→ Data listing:

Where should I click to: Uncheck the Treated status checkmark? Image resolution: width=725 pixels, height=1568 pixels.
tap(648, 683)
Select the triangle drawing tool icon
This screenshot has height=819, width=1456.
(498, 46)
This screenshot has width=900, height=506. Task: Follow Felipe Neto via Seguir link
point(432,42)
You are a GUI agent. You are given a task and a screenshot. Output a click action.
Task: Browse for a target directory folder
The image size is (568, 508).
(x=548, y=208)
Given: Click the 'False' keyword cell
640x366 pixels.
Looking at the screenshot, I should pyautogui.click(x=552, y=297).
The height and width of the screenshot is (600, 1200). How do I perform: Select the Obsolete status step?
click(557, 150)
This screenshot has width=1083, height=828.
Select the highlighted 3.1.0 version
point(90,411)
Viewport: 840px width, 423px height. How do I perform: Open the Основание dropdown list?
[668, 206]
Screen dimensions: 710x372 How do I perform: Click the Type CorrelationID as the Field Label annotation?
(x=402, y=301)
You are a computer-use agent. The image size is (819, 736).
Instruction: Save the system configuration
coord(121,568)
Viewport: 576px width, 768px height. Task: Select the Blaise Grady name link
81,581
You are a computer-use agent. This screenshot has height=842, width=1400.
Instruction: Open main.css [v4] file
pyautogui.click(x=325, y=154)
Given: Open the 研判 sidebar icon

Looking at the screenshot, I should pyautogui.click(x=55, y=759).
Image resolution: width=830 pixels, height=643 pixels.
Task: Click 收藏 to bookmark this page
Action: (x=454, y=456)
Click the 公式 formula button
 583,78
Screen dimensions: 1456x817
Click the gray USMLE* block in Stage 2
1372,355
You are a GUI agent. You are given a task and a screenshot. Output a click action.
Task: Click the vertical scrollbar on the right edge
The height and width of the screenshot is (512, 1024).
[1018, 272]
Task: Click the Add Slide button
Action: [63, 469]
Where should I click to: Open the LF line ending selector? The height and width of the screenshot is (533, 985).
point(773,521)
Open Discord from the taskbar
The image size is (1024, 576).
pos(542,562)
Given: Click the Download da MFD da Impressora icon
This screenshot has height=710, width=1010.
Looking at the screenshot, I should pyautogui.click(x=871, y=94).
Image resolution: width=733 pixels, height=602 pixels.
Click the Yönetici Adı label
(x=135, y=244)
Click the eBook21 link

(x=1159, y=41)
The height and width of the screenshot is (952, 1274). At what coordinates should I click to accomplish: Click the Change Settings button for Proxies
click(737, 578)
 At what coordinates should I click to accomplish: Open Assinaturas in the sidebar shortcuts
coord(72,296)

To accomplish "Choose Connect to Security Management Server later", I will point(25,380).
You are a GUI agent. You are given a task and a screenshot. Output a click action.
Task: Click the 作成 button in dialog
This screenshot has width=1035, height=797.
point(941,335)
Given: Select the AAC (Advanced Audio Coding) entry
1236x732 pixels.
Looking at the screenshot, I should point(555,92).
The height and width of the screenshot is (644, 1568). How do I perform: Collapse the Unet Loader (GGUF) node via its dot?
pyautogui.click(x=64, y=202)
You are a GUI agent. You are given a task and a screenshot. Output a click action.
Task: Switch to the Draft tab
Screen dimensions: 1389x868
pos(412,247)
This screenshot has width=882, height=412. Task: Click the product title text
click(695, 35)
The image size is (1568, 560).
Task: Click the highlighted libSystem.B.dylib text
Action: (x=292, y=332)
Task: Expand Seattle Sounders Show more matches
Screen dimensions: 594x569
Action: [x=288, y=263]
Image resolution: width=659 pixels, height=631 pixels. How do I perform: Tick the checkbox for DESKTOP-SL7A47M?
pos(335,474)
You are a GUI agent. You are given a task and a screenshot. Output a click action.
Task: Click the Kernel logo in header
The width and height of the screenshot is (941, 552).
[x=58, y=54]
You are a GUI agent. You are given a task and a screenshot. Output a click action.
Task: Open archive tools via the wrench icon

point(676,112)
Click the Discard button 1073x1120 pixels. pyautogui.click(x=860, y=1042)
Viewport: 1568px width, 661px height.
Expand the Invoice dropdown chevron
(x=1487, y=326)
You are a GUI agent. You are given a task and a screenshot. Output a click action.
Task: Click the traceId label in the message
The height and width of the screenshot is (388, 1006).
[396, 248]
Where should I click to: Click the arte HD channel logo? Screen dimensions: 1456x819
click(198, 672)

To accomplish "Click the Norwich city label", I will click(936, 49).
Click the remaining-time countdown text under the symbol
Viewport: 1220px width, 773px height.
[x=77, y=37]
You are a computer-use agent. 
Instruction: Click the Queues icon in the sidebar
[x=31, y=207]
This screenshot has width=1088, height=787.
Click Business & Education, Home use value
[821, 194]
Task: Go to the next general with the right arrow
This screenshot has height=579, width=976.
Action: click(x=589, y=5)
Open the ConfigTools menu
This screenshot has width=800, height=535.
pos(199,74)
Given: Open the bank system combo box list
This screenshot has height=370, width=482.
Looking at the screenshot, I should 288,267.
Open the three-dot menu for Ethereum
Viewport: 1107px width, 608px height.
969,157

→ WHAT TO DO:
Render the items in the part that opens with the line containing "Task: Expand Seattle" and closes with the line containing "[x=58, y=54]" as a two-column CSV with the columns text and answer. Use one row per item, and put each value in a single quoted field with line breaks replaced by spaces.

→ WRITTEN ANSWER:
text,answer
"Task: Expand Seattle Sounders Show more matches Screen dimensions: 594x569","Action: [x=288, y=263]"
"Image resolution: width=659 pixels, height=631 pixels. How do I perform: Tick the checkbox for DESKTOP-SL7A47M?","pos(335,474)"
"You are a GUI agent. You are given a task and a screenshot. Output a click action. Task: Click the Kernel logo in header The width and height of the screenshot is (941, 552).","[x=58, y=54]"